日本はまだA格を保っていますが、その理由は「日銀が国債を買っているからだ」とS&Pの担当者が日経新聞の取材に答えていました。それが本当なら、日銀が国債を買わなくなったら、格付けが下がる可能性があります。
大きな問題は、民間企業は国の格付けを超えられないという大原則がある点です。日本国債がA+である現在、日本で最も企業価値が高いトヨタ自動車の社債であってもA+です。
日本国債の格付けがBBBに落ちると、日本企業はジャンク債しか発行できなくなってしまいます。ジャンク債になると、年金基金など安定的な運用を目指す機関投資家には買ってもらえなくなります。
日本国債の格付けは、日本企業の資金調達にも大きな影響を及ぼすことからも、今後、S&Pなどの格付け機関の発表に注意を払う必要があるでしょう。
加えて、「クレジット・デフォルト・スワップ(CDS)レート」にも触れておきます。
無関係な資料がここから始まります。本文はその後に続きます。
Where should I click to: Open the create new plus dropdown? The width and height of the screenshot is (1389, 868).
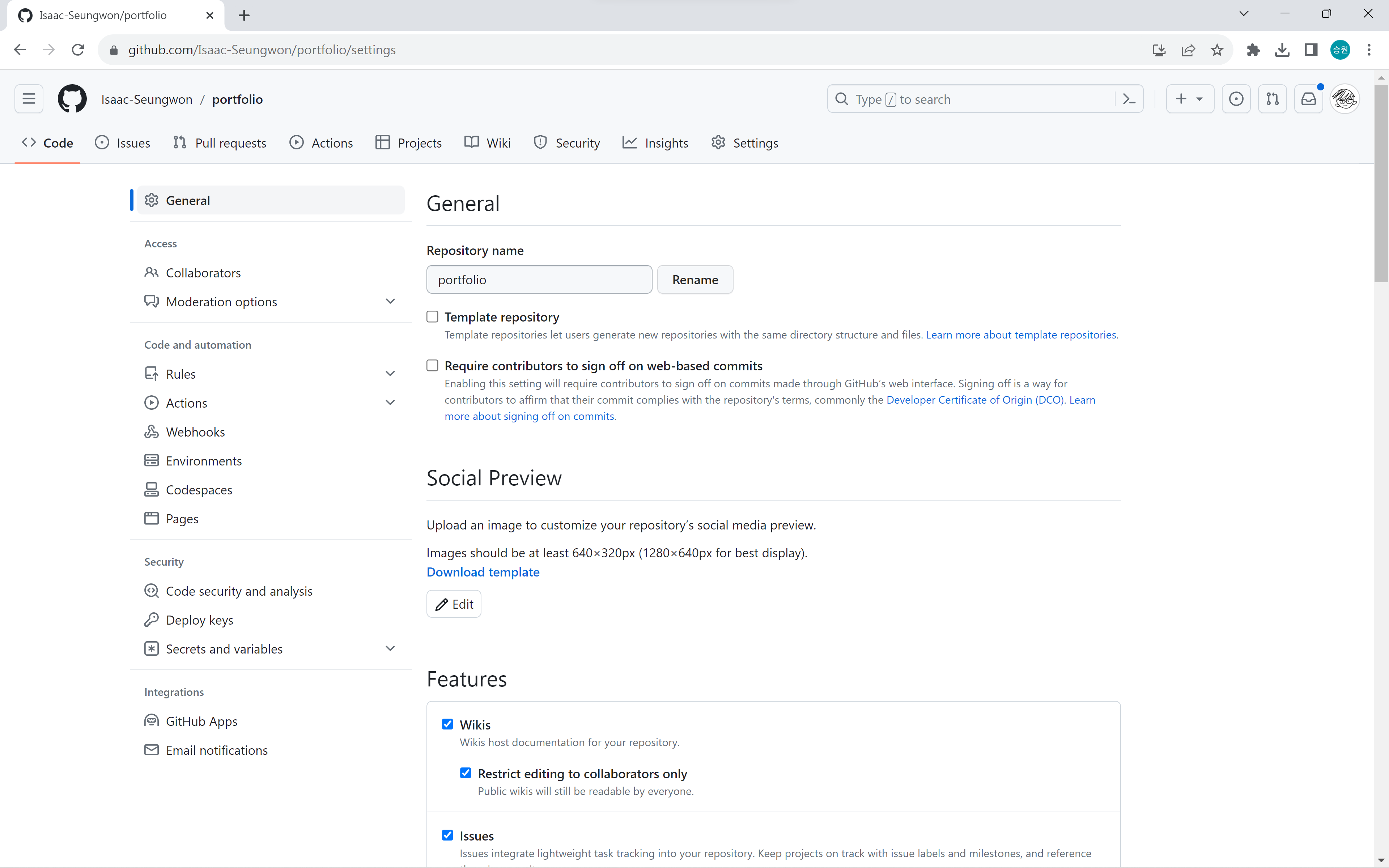click(1189, 99)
CDSは国のデフォルトリスクに対する一種の保険であり、そのレートが低いほど、デフォルトリスクも低いことを表しています。
格付けが「A+」でも円資産は危ない
日本のCDSレートが低いことを根拠に、日本の財政は健全であると主張する人がいますが、CDSレートが示しているのは、デフォルト――債務不履行の可能性だけです。CDSで保険が支払われるのはデフォルトになったときだけだからです。
格付けにしても、CDSにしても、表しているのは、その国のデフォルトする可能性、企業で言えば倒産確率のようなものです。日本国債は、日銀が買っているからデフォルトしない。それがA+にとどまっている大きな理由だとS&Pの担当者は言ったのです。
日本の財政がどんなに悪くても、日本国債がデフォルトするか、日本が資金繰り倒産するかと言えば、それはしないでしょう。資金が足りなくなったら、日銀が通貨を発行しまくることができるのですから。
しかし、日本国債がデフォルトしなくても、日銀が債務超過に陥り、日銀の信用が失墜すれば、日本はハイパーインフレになる可能性があります。このハイパーインフレになるかどうかのリスクは、格付け会社もCDSにも関係ないのです。
したがって、格付けがA+だから、CDSレートが低いから、日本円で資産をもっていても安全だということにはなりません。格付けがA+でも、CDSレートが低くても、円の価値が暴落する可能性は十分にあるのです。